La circolare numero 4 del 18 febbraio scorso fornisce delucidazioni sulle novità previste dalla Legge di Bilancio 2022.

Oltre al riepilogo sulle modifiche alle aliquote IRPEF e sulle detrazioni da lavoro dipendente, pensione, autonomo e altri redditi, un focus viene dedicato agli adempimenti relativi al bonus IRPEF, ex bonus Renzi.

Nel documento sono indicati gli adempimenti per i datori di lavoro, con le novità a partire dal 1° gennaio 2022.

Vengono inoltre fornite indicazioni in merito all’assegno unico e universale, che farà il suo debutto a partire dal 1° marzo 2022.

Infine, vengono dedicate delucidazioni anche in merito ai soggetti esclusi dall’IRAP e sul differimento delle scadenze per le addizionali regionali e comunali all’imposta sul reddito delle persone fisiche.

Bonus Renzi, IRPEF, assegno unico e IRAP: i chiarimenti della circolare delle Entrate

Sono molti i chiarimenti dell’Agenzia delle Entrate forniti con la circolare numero 4 del 18 febbraio scorso.

Agenzia delle Entrate - Circolare numero 4 del 18 febbraio 2022
Articolo 1, commi da 2 a 8, della legge 30 dicembre 2021, n. 234 (legge di bilancio 2022) – Tassazione Irpef e esclusione dall’Irap.

Tra i più importanti ci sono quelli relativi al trattamento integrativo IRPEF, alla rimodulazione di aliquote e detrazioni, all’assegno unico e ai soggetti esclusi dall’IRAP.

Il corposo documento di prassi è articolato come segue:

  • premessa;
  • Tassazione IRPEF;
    • Modifiche delle aliquote e degli scaglioni d’imposta;
    • Rimodulazione delle detrazioni;
      • Redditi di lavoro dipendente e assimilati;
      • Redditi di pensione;
      • Redditi di lavoro autonomo e altri redditi;
    • Modifica al d.l. n. 3 del 2020 recante «Misure urgenti per la riduzione della pressione fiscale sul lavoro dipendente»;
      • Trattamento integrativo ante 1° gennaio 2022;
      • Trattamento integrativo post 1° gennaio 2022;
      • Adempimenti dei sostituti e dei sostituiti d’imposta;
      • Contribuenti senza sostituto d’imposta;
    • Il nuovo assegno unico e universale: le modifiche alle detrazioni per carichi di famiglia;
    • Esempio di risparmio d’imposta;
    • Ambito di applicazione temporale;
  • Differimento dei termini relativi alle addizionali regionali e comunali all’IRPEF;
  • Esclusione dall’IRAP.

Nella prima parte del documento l’Agenzia delle Entrate riepiloga le modifiche della Legge di Bilancio 2022 alle aliquote e scaglioni dell’Imposta sul reddito delle persone fisiche a partire dal 1° gennaio 2022.
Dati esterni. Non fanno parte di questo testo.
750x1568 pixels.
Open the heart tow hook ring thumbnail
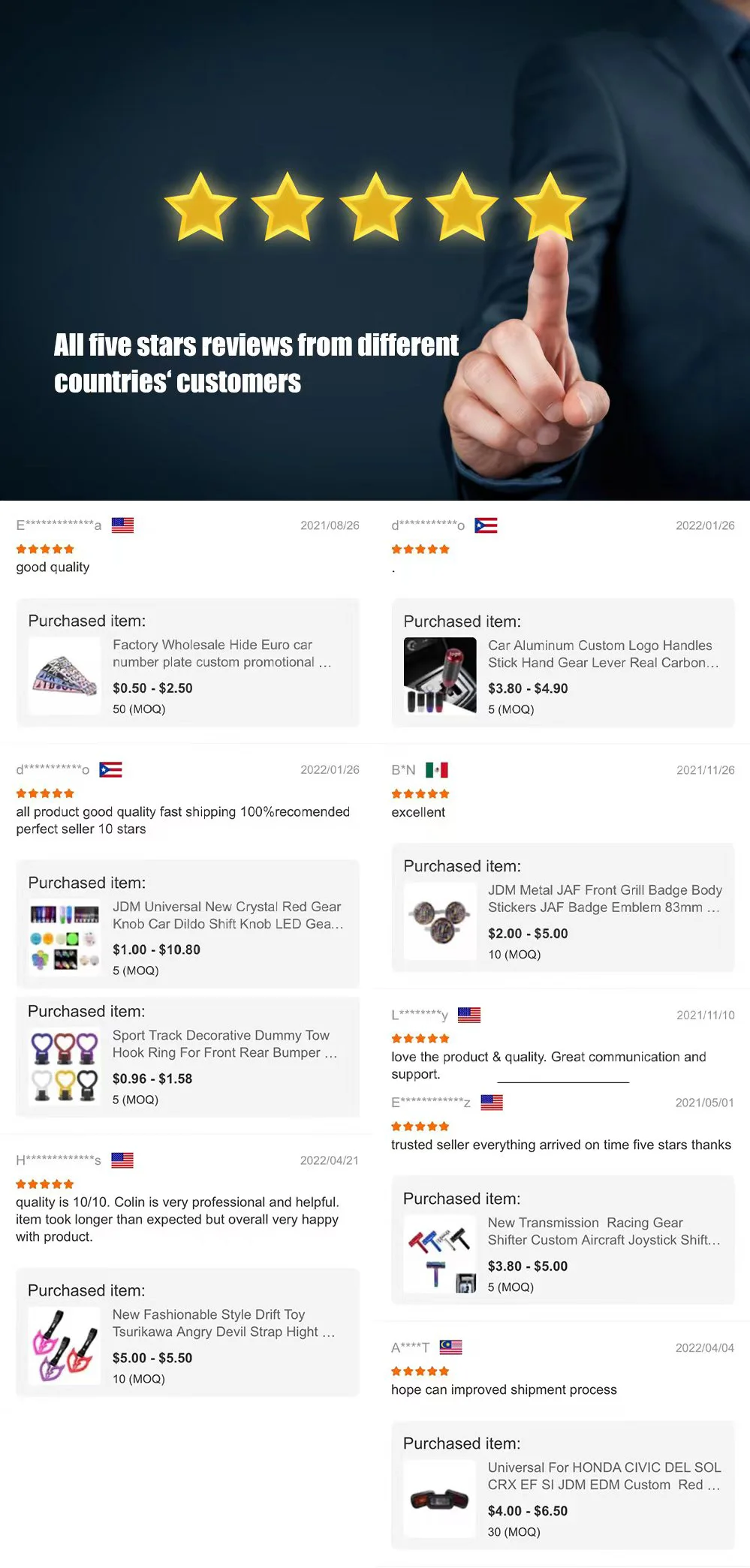(65, 1067)
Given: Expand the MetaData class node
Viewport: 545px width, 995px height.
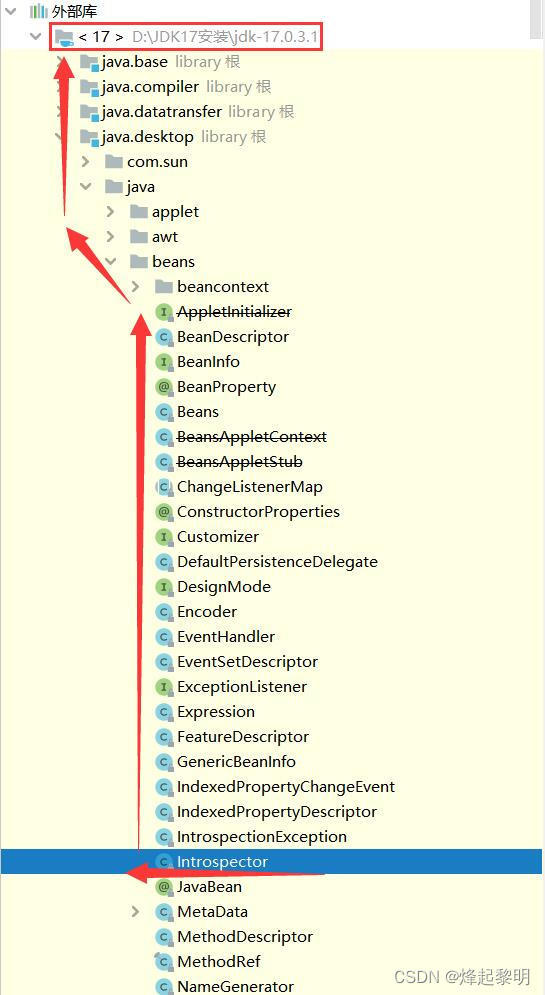Looking at the screenshot, I should click(135, 911).
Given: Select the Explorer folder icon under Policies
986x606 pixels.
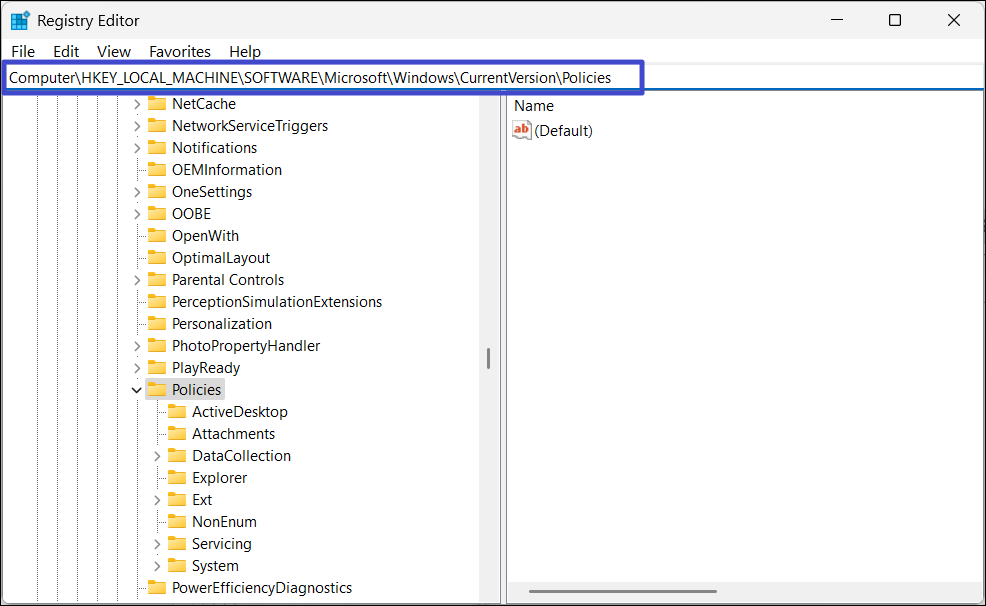Looking at the screenshot, I should coord(177,478).
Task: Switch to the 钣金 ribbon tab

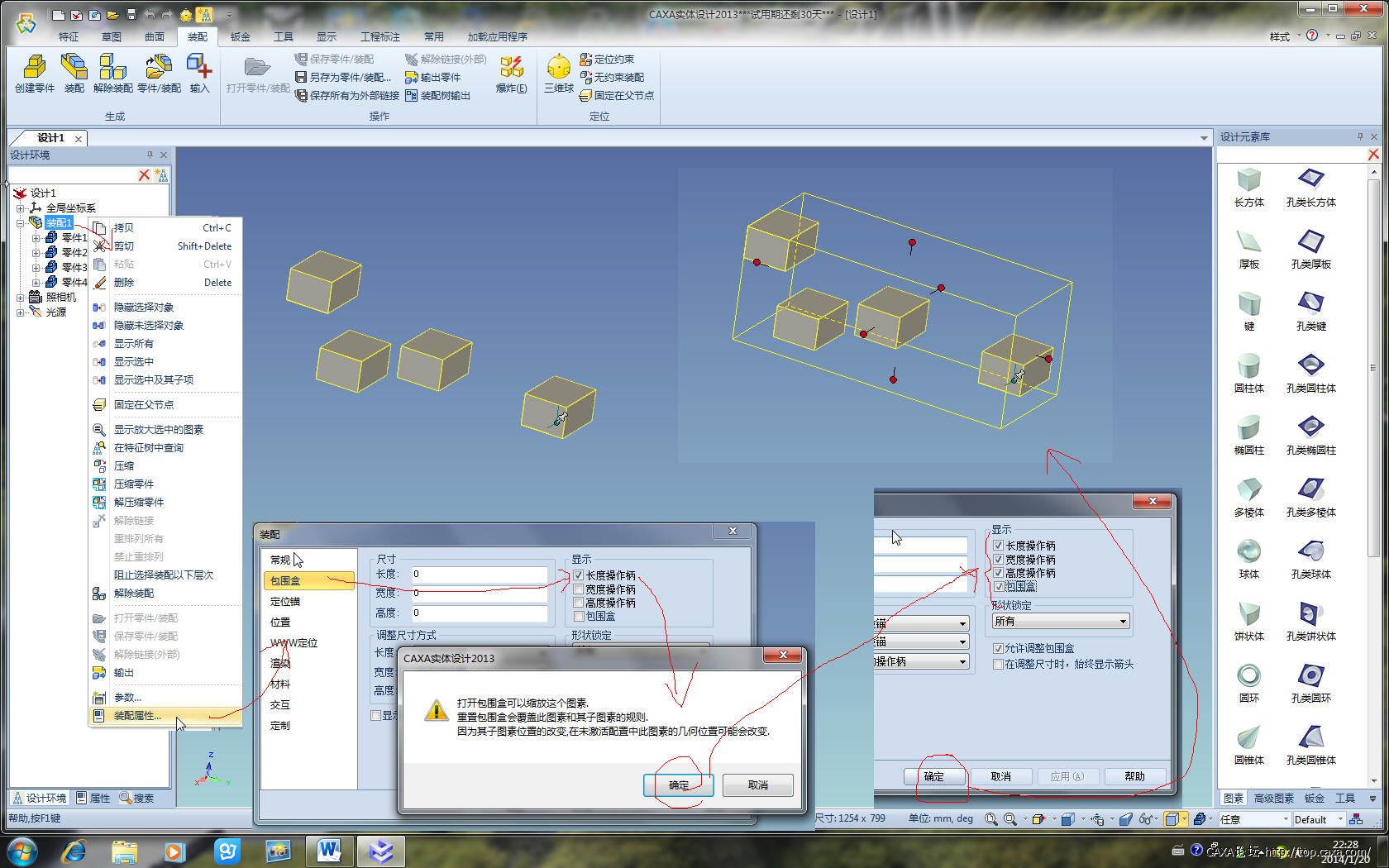Action: [x=240, y=36]

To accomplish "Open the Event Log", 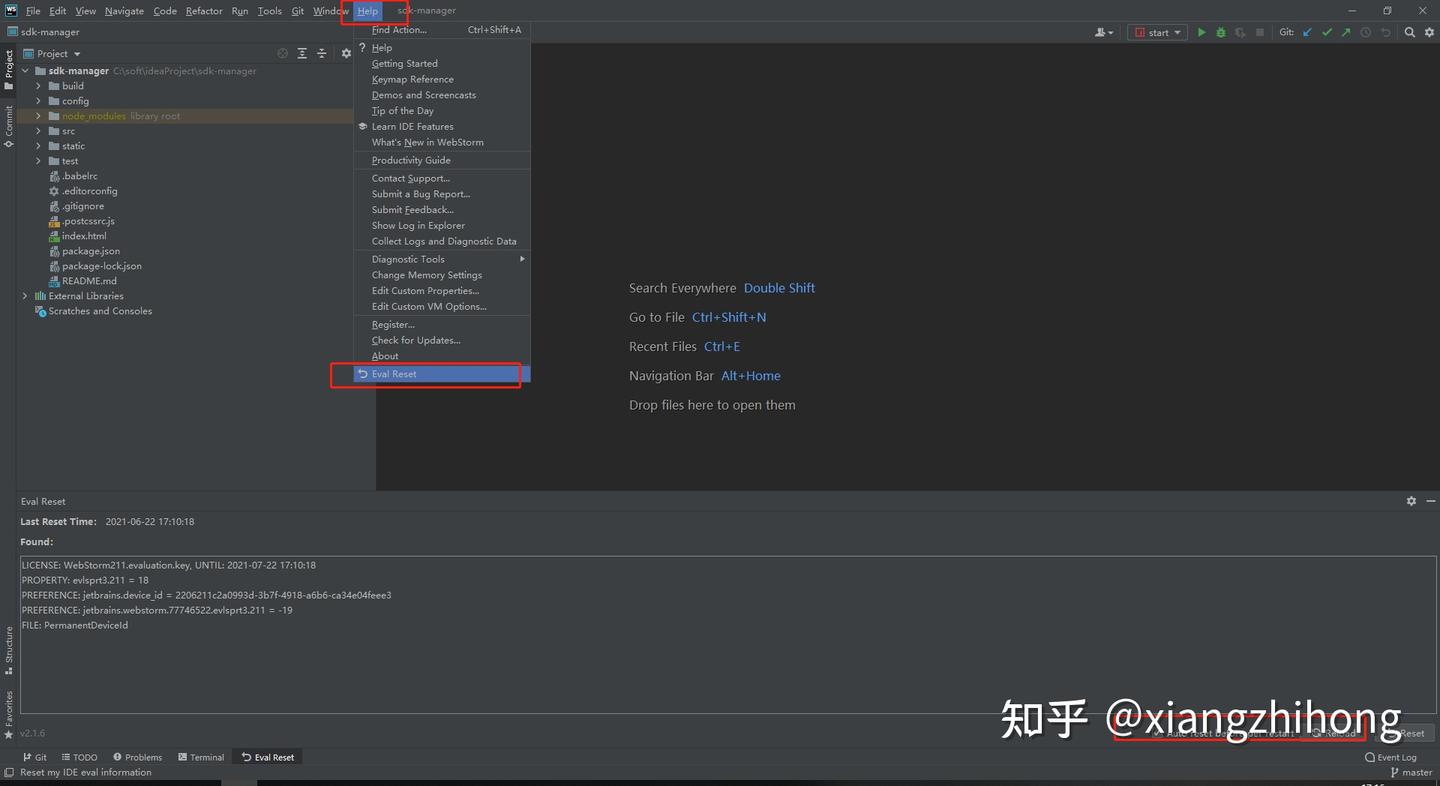I will (x=1390, y=757).
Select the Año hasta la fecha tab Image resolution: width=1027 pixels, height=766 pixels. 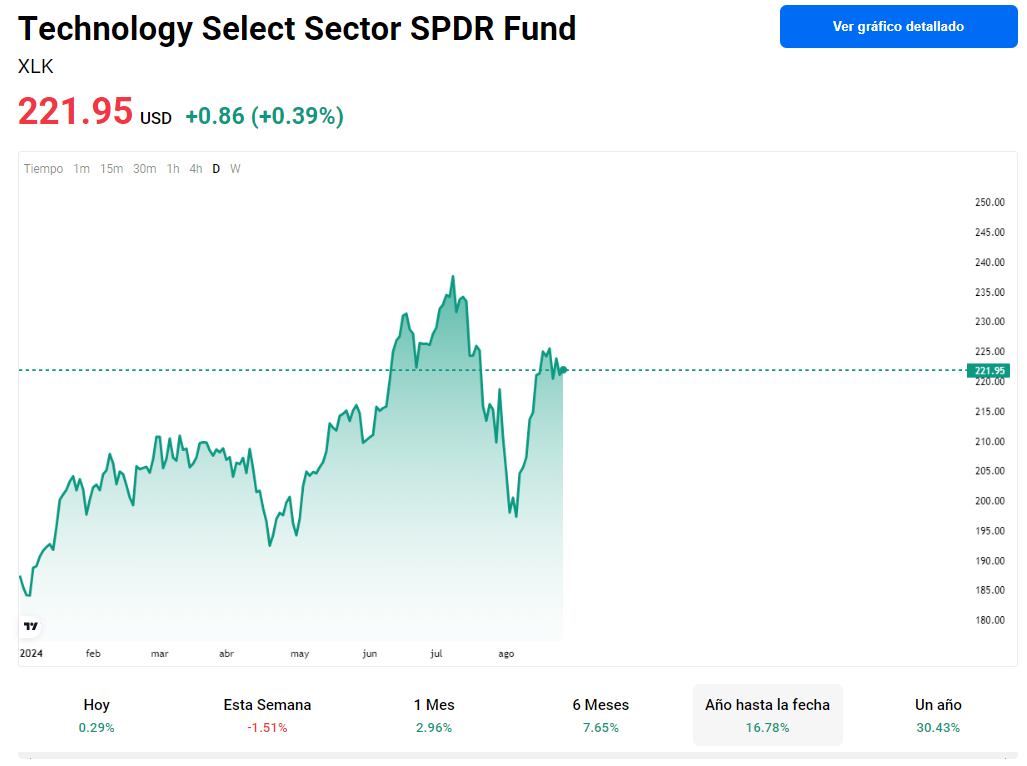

I nuovi scaglioni di reddito e le relative aliquote sono le seguenti:

  • 1° scaglione: contribuenti con reddito compreso tra 0 e 15 mila euro. L’aliquota IRPEF è pari al 23 per cento e corrisponde, in caso di reddito pari 15.000 euro, ad una tassazione di 3.450 euro. Nulla è dovuto per i redditi fino ad 8.174,00 euro (no tax area);
  • 2° scaglione: reddito tra 15.001 e 28 mila euro. In questo caso l’aliquota IRPEF prevista per i contribuenti è del 25 per cento;
  • 3° scaglione, riguarda i redditi compresi tra 28.001 e 50 mila euro. L’aliquota IRPEF è pari al 35 per cento;
  • 4° scaglione: oltre 50.000 euro l’aliquota IRPEF è del 43 per cento.

Nel documento sono anche affrontate le modifiche alle detrazioni (ex articolo 13 del TUIR) da lavoro dipendente e assimilati, da pensione, da lavoro autonomo e altri redditi.

La recente manovra economica, oltre alla rimodulazione per i nuovi scaglioni di reddito, ha previsto dei correttivi per i redditi che rientrano in determinate soglie.

Tali correttivi devono essere corrisposti per l’anno in corso e, alla fine dell’anno o del rapporto di lavoro, si deve ricalcolare la detrazione effettivamente spettante.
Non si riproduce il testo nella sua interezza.